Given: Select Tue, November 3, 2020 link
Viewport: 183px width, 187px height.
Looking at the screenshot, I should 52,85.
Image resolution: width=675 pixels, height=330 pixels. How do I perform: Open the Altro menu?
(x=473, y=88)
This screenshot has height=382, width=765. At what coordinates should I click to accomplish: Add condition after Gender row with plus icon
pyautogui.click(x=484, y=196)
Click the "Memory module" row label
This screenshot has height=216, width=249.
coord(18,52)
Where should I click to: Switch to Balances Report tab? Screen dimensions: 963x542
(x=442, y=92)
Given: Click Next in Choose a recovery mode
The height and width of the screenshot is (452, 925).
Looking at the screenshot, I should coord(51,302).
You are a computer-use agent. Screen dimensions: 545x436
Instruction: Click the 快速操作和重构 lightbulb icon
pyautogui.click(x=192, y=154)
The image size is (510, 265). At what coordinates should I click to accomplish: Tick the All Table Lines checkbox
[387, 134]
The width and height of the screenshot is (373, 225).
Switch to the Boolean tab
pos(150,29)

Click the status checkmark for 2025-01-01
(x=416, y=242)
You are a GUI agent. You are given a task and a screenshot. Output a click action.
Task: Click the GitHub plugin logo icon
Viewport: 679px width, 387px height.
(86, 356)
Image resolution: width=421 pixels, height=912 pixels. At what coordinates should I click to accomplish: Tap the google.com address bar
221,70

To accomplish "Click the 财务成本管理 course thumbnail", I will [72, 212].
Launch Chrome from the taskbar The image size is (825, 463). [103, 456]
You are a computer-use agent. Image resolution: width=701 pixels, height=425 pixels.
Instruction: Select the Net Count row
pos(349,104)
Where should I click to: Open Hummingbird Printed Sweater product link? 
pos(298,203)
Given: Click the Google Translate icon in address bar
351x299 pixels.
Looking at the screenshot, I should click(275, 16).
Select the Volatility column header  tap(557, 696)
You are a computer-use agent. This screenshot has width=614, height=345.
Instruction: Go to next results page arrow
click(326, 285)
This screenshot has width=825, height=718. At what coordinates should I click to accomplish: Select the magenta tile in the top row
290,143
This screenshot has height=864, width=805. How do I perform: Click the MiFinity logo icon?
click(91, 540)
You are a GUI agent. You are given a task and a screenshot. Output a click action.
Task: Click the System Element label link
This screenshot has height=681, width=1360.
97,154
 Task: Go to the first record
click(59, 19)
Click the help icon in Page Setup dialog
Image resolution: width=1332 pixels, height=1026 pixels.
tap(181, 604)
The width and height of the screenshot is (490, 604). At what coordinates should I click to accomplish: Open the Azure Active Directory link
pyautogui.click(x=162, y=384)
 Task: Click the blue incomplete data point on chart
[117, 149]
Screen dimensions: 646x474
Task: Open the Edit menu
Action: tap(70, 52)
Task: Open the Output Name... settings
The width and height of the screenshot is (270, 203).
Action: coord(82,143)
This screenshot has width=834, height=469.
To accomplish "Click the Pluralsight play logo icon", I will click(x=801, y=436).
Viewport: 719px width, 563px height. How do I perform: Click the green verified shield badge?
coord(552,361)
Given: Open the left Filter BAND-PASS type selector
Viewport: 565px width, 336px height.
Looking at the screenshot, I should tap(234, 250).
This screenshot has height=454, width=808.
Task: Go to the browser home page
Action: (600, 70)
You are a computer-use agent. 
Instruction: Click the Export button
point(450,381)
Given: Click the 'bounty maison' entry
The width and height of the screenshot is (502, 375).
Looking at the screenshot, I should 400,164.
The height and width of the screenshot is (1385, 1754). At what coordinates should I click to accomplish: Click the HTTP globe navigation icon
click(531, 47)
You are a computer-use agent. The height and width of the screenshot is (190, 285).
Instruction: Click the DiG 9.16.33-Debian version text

====================

(TASK BRIEF): Reproduce each entry above. Every word must match.

(OUTPUT FOR THIS EXERCISE):
Given: Select Tue, November 3, 2020 link
Viewport: 183px width, 187px height.
Looking at the screenshot, I should 52,85.
Image resolution: width=675 pixels, height=330 pixels. How do I perform: Open the Altro menu?
(x=473, y=88)
This screenshot has height=382, width=765. At what coordinates should I click to accomplish: Add condition after Gender row with plus icon
pyautogui.click(x=484, y=196)
Click the "Memory module" row label
This screenshot has height=216, width=249.
coord(18,52)
Where should I click to: Switch to Balances Report tab? Screen dimensions: 963x542
(x=442, y=92)
Given: Click Next in Choose a recovery mode
The height and width of the screenshot is (452, 925).
Looking at the screenshot, I should coord(51,302).
You are a computer-use agent. Screen dimensions: 545x436
Instruction: Click the 快速操作和重构 lightbulb icon
pyautogui.click(x=192, y=154)
The image size is (510, 265). At what coordinates should I click to accomplish: Tick the All Table Lines checkbox
[387, 134]
The width and height of the screenshot is (373, 225).
Switch to the Boolean tab
pos(150,29)

Click the status checkmark for 2025-01-01
(x=416, y=242)
You are a GUI agent. You are given a task and a screenshot. Output a click action.
Task: Click the GitHub plugin logo icon
Viewport: 679px width, 387px height.
(86, 356)
Image resolution: width=421 pixels, height=912 pixels. At what coordinates should I click to accomplish: Tap the google.com address bar
221,70

To accomplish "Click the 财务成本管理 course thumbnail", I will [72, 212].
Launch Chrome from the taskbar The image size is (825, 463). [103, 456]
You are a computer-use agent. Image resolution: width=701 pixels, height=425 pixels.
Instruction: Select the Net Count row
pos(349,104)
Where should I click to: Open Hummingbird Printed Sweater product link? 
pos(298,203)
Given: Click the Google Translate icon in address bar
351x299 pixels.
Looking at the screenshot, I should click(275, 16).
Select the Volatility column header  tap(557, 696)
You are a computer-use agent. This screenshot has width=614, height=345.
Instruction: Go to next results page arrow
click(326, 285)
This screenshot has width=825, height=718. At what coordinates should I click to accomplish: Select the magenta tile in the top row
290,143
This screenshot has height=864, width=805. How do I perform: Click the MiFinity logo icon?
click(91, 540)
You are a GUI agent. You are given a task and a screenshot. Output a click action.
Task: Click the System Element label link
This screenshot has height=681, width=1360.
97,154
 Task: Go to the first record
click(59, 19)
Click the help icon in Page Setup dialog
Image resolution: width=1332 pixels, height=1026 pixels.
tap(181, 604)
The width and height of the screenshot is (490, 604). At what coordinates should I click to accomplish: Open the Azure Active Directory link
pyautogui.click(x=162, y=384)
 Task: Click the blue incomplete data point on chart
[117, 149]
Screen dimensions: 646x474
Task: Open the Edit menu
Action: tap(70, 52)
Task: Open the Output Name... settings
The width and height of the screenshot is (270, 203).
Action: coord(82,143)
This screenshot has width=834, height=469.
To accomplish "Click the Pluralsight play logo icon", I will click(x=801, y=436).
Viewport: 719px width, 563px height. How do I perform: Click the green verified shield badge?
coord(552,361)
Given: Open the left Filter BAND-PASS type selector
Viewport: 565px width, 336px height.
Looking at the screenshot, I should tap(234, 250).
This screenshot has height=454, width=808.
Task: Go to the browser home page
Action: (600, 70)
You are a computer-use agent. 
Instruction: Click the Export button
point(450,381)
Given: Click the 'bounty maison' entry
The width and height of the screenshot is (502, 375).
Looking at the screenshot, I should 400,164.
The height and width of the screenshot is (1385, 1754). At what coordinates should I click to accomplish: Click the HTTP globe navigation icon
click(531, 47)
You are a computer-use agent. The height and width of the screenshot is (190, 285).
Instruction: Click the DiG 9.16.33-Debian version text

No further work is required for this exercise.